这一连珠炮似的问题让常保心中凛然,六阿哥他,好像与常人的关注点十分不同。

一边快速分析六阿哥这些问题背后的心思,一边谨慎答道:“当时奴才的神智有些模糊,但依稀记得,应当是奴才撞进马车中,将那位姑娘压、压在了身下,但只有一会儿,而且什么也没做就滚开了,奴才发誓!”小心观察弘书表情,见他不置可否,只能继续道,“那位姑娘姓毕鲁氏,是镶白旗包衣佐领巴腾家的,她额娘是顺承郡王的侄女。因为当时正在大街上,看到的人不少,所以、所以那位姑娘的名声应该是有受损的。至于有没有寻死和定下亲事,这个、这个奴才也不知道……不过奴才阿玛在知道的第一时间就带着厚礼上门赔罪了!”

只是被人连人带礼赶了出来。

听到是满人姑娘时弘书稍稍松了口气,不是拉踩什么的,但此时满人家的姑娘确实在这方面的心里压力要小些,寻死的概率也要小些。

不过影响肯定还是有的,弘书拢着眉心,不复才来时的轻松,看着常保道:“我会让人去查你说的是不是真的,若是真的,陷害你的人我自然不会放过。但即便你是被人陷害的,对那位姑娘造成的伤害却是实实在在的,那位姑娘若是没有受大影响还好,若是……我也不会偏帮你。就算那位姑娘受此影响不大,你想要无事,也要先求得那位姑娘和她家人的原谅,赔偿人家的损失。”

“是。”常保大概摸清了弘书的态度,正正经经地道,“奴才明白,那位姑娘确实是因为奴才遭了无妄之灾,赔礼道歉都是奴才该做的,只要能求得原谅,她家里要奴才做什么都行。”

弘书对他的态度还算满意,点点头,这才问道:“你说是被人陷害,那是谁陷害了你?你家里和大理寺就没有查出什么?”

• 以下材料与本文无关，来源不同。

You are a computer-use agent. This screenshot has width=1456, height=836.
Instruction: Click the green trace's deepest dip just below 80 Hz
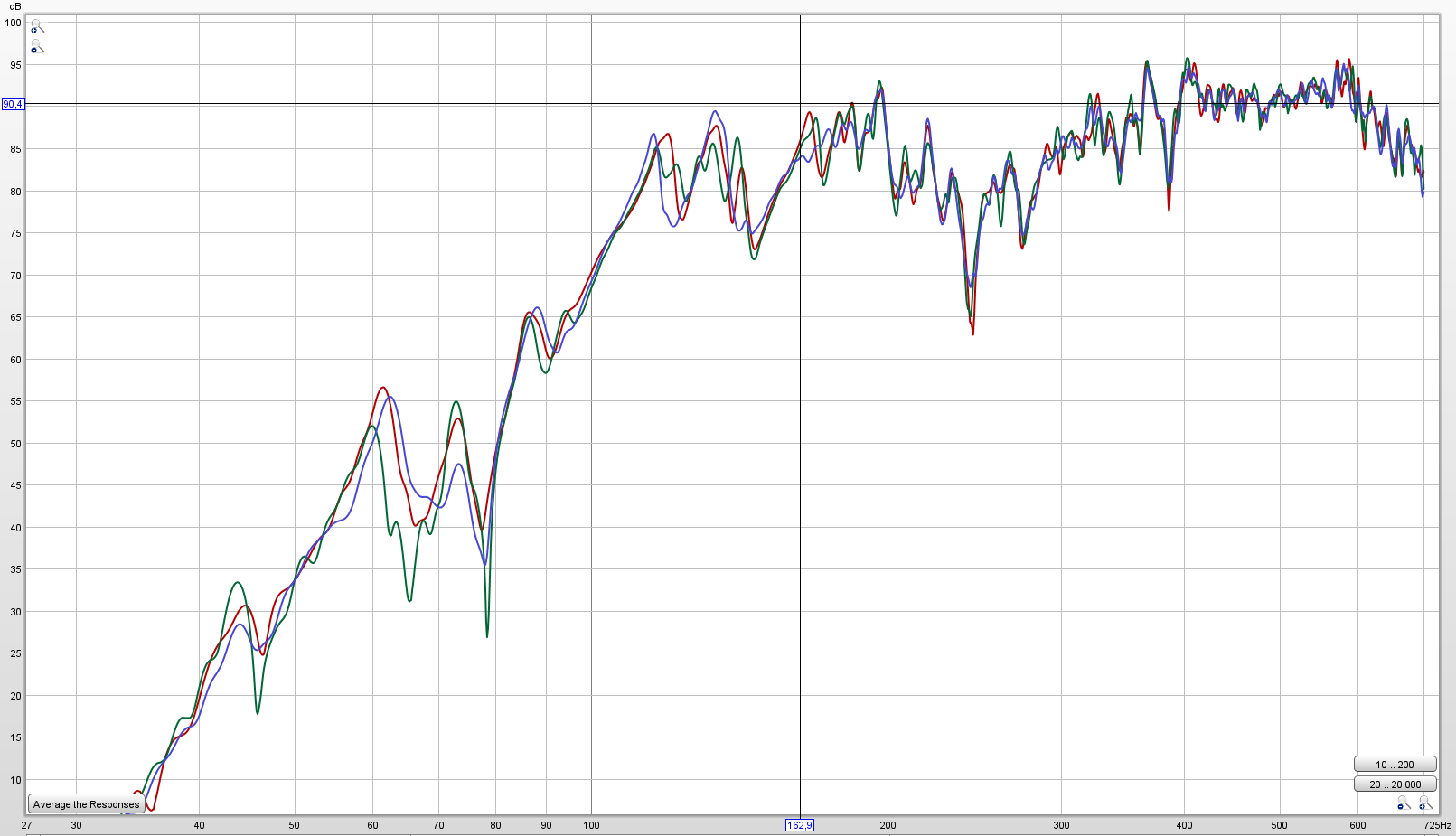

终于说到这事了,常保舒了口气,看了看早已退到远处的狱丞,低声道:“奴才被押入大理寺后,先是请大夫去了药效才知道发生了何事,奴才第一时间便向大理寺说明了情况,但大理寺前往奴才说的地方却没有找到人,甚至连蛛丝马迹也没有。奴才跑时是闹了一场的,但无论是大理寺还奴才家里人去查看,却都没有发现打斗痕迹。”

也是因为这顺承郡王家的人才不信他是无意的。

“能做到这种程度,奴才觉得,设计奴才的人恐怕…”他顿了顿,委婉道,“…权势不小,奴才没什么机会能得罪这样的人。”

弘书看他一眼,收回目光道:“说说你接触的那几个人的情况。”

……

从大理寺牢房出来的时候,天色已然不早,弘书和中途紧急赶来的大理寺少卿寒暄几句便回了宫,至于调查常保被陷害的事,他交给了郎图几个。

翌日,一早去给风寒还没好转的额娘请完安,弘书忧心忡忡地来到养心殿,准备陪阿玛去接见葡萄牙使团。

胤禛皱眉道:“你皇额娘还没好些?”

弘书担忧的点点头:“低烧没再反复,但还是乏力,稍微坐一会儿就头晕眼花。”

胤禛有些动怒,吩咐苏培盛:“让人去告诉吴谦,若再治不好皇后,他这个院使也别当了!”

弘书拦住苏培盛,劝道:“皇阿玛,您先别怪吴大人,他肯定也是一心想治好皇额娘的,您这样只会让吴大人压力增大。”

胤禛拍桌子:“一个小小的风寒都治不好,朕还要体谅他不成!”

弘书叹气:“没说要您体谅他,只是治病这事不能催,病去如抽丝,吴大人此时肯定也着急呢,没必要再给他横加压力。”他顿了顿,虽然不认为是吴谦的问题,但担忧额娘的心思到底占了上风,便道,“不过儿臣确实也担心皇额娘,皇阿玛,可否叫太医院的人都去给皇额娘诊诊脉?”

儿子平心静气地劝说,让胤禛压下心中的些微火气,道:“那就叫他们都去。”

商量好额娘的事,时间不早,父子俩便启程前往太和殿。

太和殿中,此时已经站满了王公大臣,这次朝见规格,和鄂罗斯使团基本相同。

“皇上驾到!”

群臣跪迎。

弘书跟在阿玛身后,一路走到御座前的台阶处,停下。

胤禛却道:“随朕上去。”

弘书诧异,抬头看阿玛,却见他抬着手一副等人扶的样子。弘书顿了顿,抬起手,扶住阿玛,一步一步走上短短几级台阶。

胤禛收回手,在龙椅上坐下,弘书便和苏培盛一左一右站在他两边,只不过苏培盛站的比他更远些。

“众卿平身。”

“谢皇上。”

尽管早已从礼部那里得到六阿哥会出席这次大朝的消息,但真的看到那个人影立在皇上身侧,群臣还是免不了微微骚动。

胤禛没打算对弘书的事说什么,只道:“传葡萄牙使团。”

随着一道接一道的唱喏,葡萄牙使团步入殿中,按照演习过的程序行完三跪九叩大礼。

然后呈上葡萄牙国王的信件。

“弘书,去将信拿上来。”胤禛点名道。

“是。”弘书一步步走到老老实实跪着的葡萄牙人面前,一边觉得有些痛快,一边却又心绪复杂。谁能想到,就是眼前这群人的后辈,在后来强占了澳门一百多年。

这辈子,他绝不会再叫祖国遭受那般苦难,强盗敢来,就用他们的血液浇灌土壤。

弘书接过书信,转身一步步坚定地走向那个至高之位。